E mentre la consorte del protagonista si dissolve e marcisce, il suo corpo rivive e perdura come un’illusione nella realtà aumentata, una proiezione elettronica che simula quelle forme ormai perdute. E l’amore di Karsh (un ottimo Vincent Cassel) sembra insistere solo su quelle, come un feticcio, incapace di librarsi un poco più in alto e oltre.

Cronenberg sembra costruire una duplice riflessione-rompicapo. Da una parte c’è la sua figura di cineasta, il regista-autore rappresentato dallo stesso Karsh che si interroga sulla sua fama morbosamente legata alla corporeità e a tutte le sue degenerazioni. Dall’altra parte il film sembra deragliare volutamente in un incubo labirintico incomprensibile che fa evidentemente la parodia dell’attuale mondo dominato dalla post-verità, dal complottismo spinto, dalla pervasività della tecnologia e dell’Ai (sempre un po’ sospetta), da un edonismo carnale ormai privo di anima e valori.

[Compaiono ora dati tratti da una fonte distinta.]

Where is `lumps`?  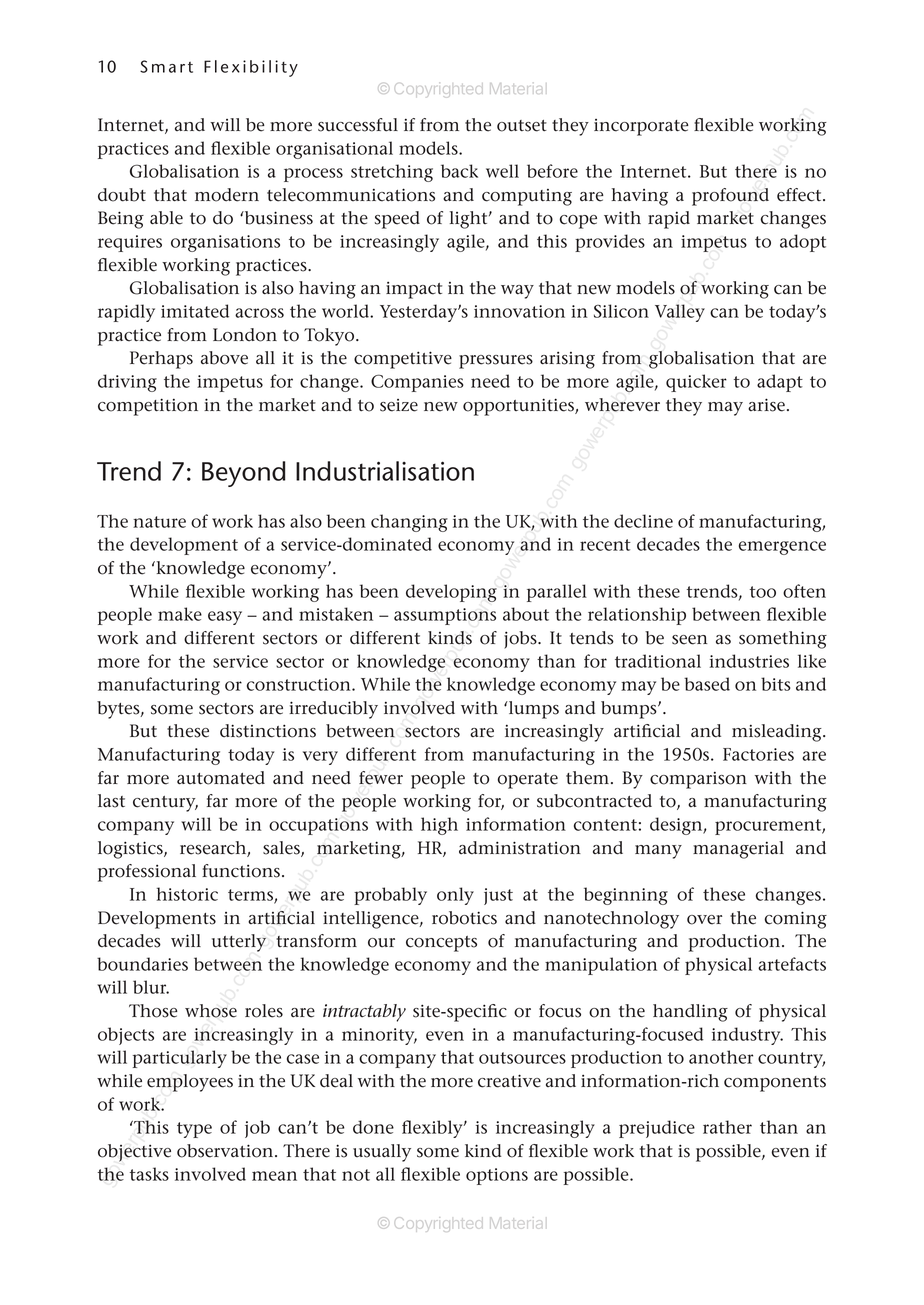 lumps is located at coordinates (533, 710).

E per assurdo (solo in apparenza) il regista per eccellenza del body horror giunge a una durissima critica alla società dei corpi esposti e venerati come unico valore. La moglie Rebecca (Diane Kruger) va in frantumi, è mutilata, ma non per un complotto russo-cinese, e nemmeno per le oscure trame di un suo professore ex amante di stanza in Islanda. Sono i suoi sentimenti (di Karsh) corrotti dal vizio carnale (nuove donne e amanti sempre poco “ortodosse”) che mortificano, mutilandola, la proiezione nella realtà virtuale della donna.

Come a dire: non esiste tecnologia in grado di preservare le forme ideali dell’amore, e non è la morte che uccide, ma la corruzione dell’animo. In un mondo labirintico, dove il surplus di informazioni allontana dalla verità invece di avvicinare, il percorso morale dell’individuo verso la saggezza e la comprensione-accettazione del dolore diventano sempre più difficili, se non impossibili.

Siamo perduti tra i nostri feticci, ognuno con il suo complotto, la sua patetica porzione di verità, la sua grande o piccola dose di perversione fomentata da schermi, video, smartphone che ci perseguiteranno anche nella tomba.